Cassie also laughed and put aside her book. "Well, I do not care what I wear. You choose something for me."
"What about this one?" Antoinette pulled out a sapphire-blue silk. "You loved it when you ordered it from the modiste, and you haven't worn it yet."
"Perhaps."
"Perhaps? Don't you want to look pretty for Lord Royce?" Antoinette held the gown up to herself, even though it was a foot too short, and danced about the room. "Oh, Lord Royce, you are
so
handsome," she cooed in a strange, high-pitched Jamaican accent. "Won't you please, please dance with me?"
Cassie tossed a cushion at her, laughing helplessly. "Antoinette, stop! There won't
be
any dancing tonight. It is just supper and maybe some cards."
"But you will still want to look nice, no? So you should wear this." Antoinette laid the gown out on the bed and smoothed the shimmering folds.
Cassie sighed. "I do not think Lord Royce would notice me if I showed up in my chemise."
"Oh, I do think he would notice
that."
Antoinette came and sat down at the end of the chaise where Cassie lay. Cassie slid her feet back to make room for her. "What is the matter, Cassie? Did you and Lord Royce quarrel?"
"Of course not. You cannot quarrel with a person when they won't speak to you. He was so very quiet at breakfast and would not even look at me. Then, when I went to the library to talk to him, the door was locked. The butler said he had orders that no one was to go in today." Cassie felt her chin wobble and clenched her teeth together. "Probably especially me."
"Oh, Cassie dear," Antoinette replied. "Lord Royce has had a shock. He has spent so many years denying the existence of the supernatural, and last night he came face-to-face with it. Of course he does not feel well. He is probably still denying the whole thing. We have seen this many times, remember?"
Cassie nodded. She remembered some of the people they had known in Jamaica, people who had been there for a long time and had seen much.

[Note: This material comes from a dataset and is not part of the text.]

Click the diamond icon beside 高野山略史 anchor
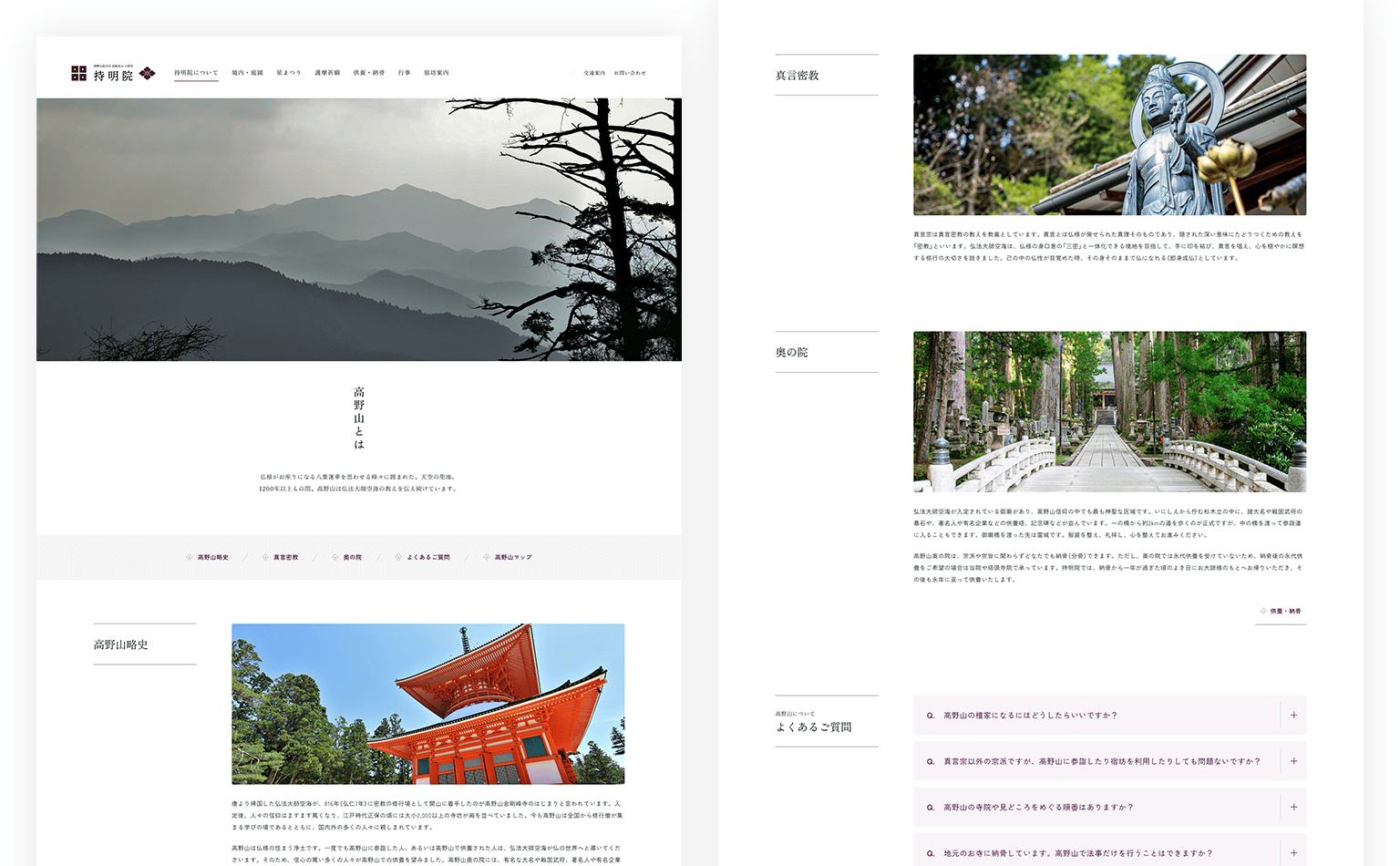The width and height of the screenshot is (1400, 866). [x=190, y=557]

They lived in fear of voodoo rituals and slave revolts.
"At least that fear is not as dangerous here as it was there," Antoinette finished.

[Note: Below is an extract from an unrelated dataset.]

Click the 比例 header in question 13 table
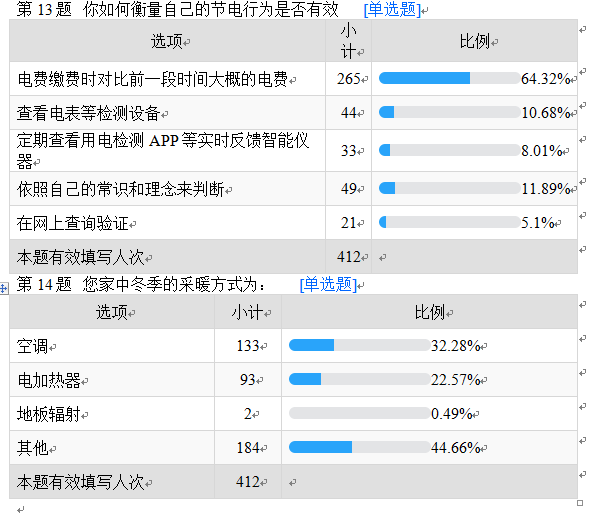The height and width of the screenshot is (516, 606). pyautogui.click(x=474, y=42)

"Yes. But what should I do about Lord Royce? If I could just talk to him..."
"Give him time. He will come around, probably sooner than you would think. After all, he is falling in love with you. He will listen to you."

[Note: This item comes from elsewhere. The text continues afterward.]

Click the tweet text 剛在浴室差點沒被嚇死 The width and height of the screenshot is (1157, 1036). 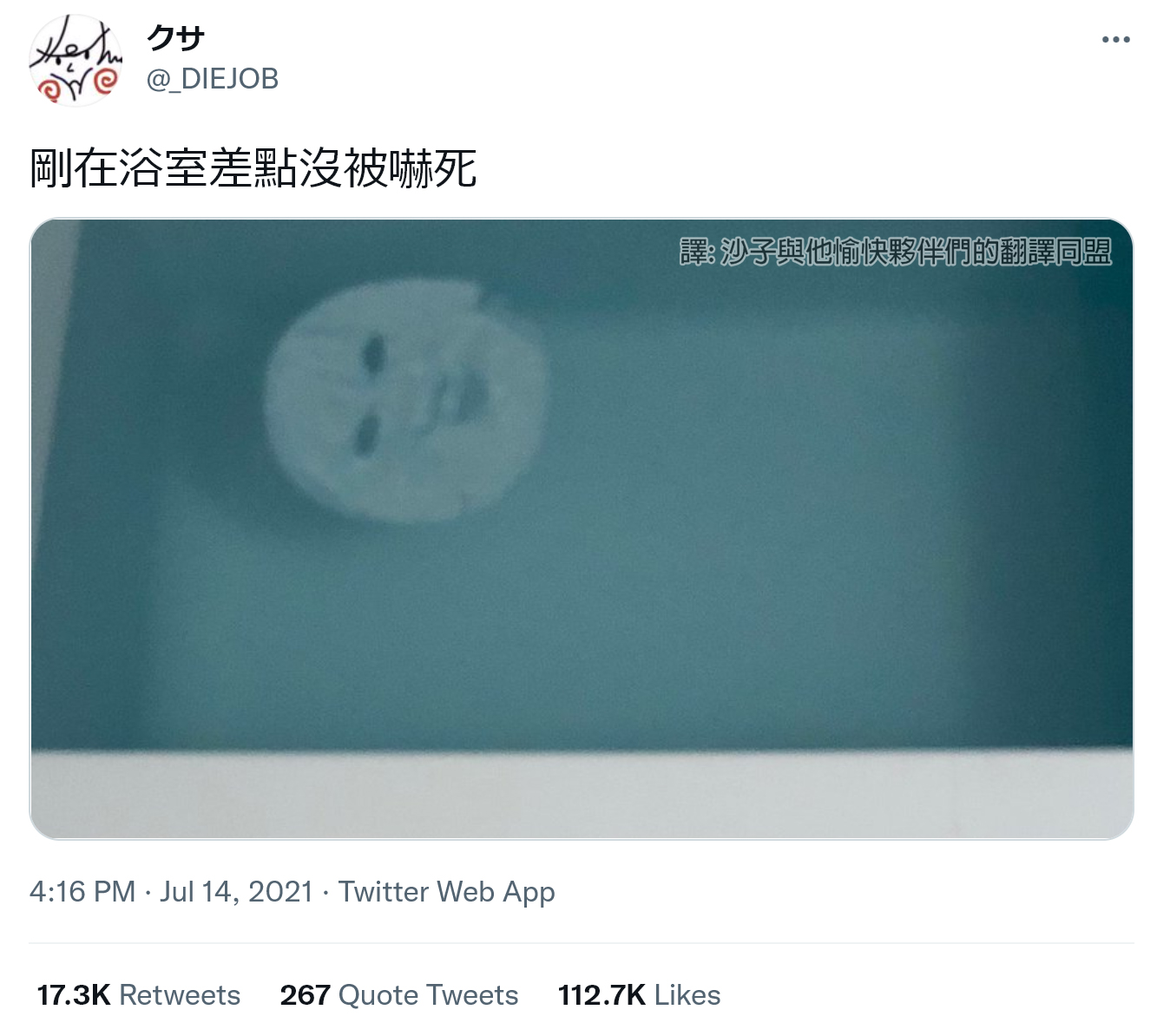pyautogui.click(x=253, y=168)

Cassie stared at her friend, shocked. "In—in love with me? Of course he is not! He can barely be civil with me."
"A sure sign that he is in love, then." Antoinette smiled and stood up to cross the room to the door of her own chamber. "We should be getting changed. We have to leave for Lady Paige's house in an hour."
* * *
Almost an hour later, they all stood about in the drive, waiting for the carriages to be brought around. Cassie shivered in her cloak as a chill wind swept across her, and she looked over to where Lord Royce—she could no longer think of him as Phillip—stood, slightly apart from the others.
He did not look angry or upset at all. Merely distantly polite and distracted, as if he was thinking of something else and did not see them.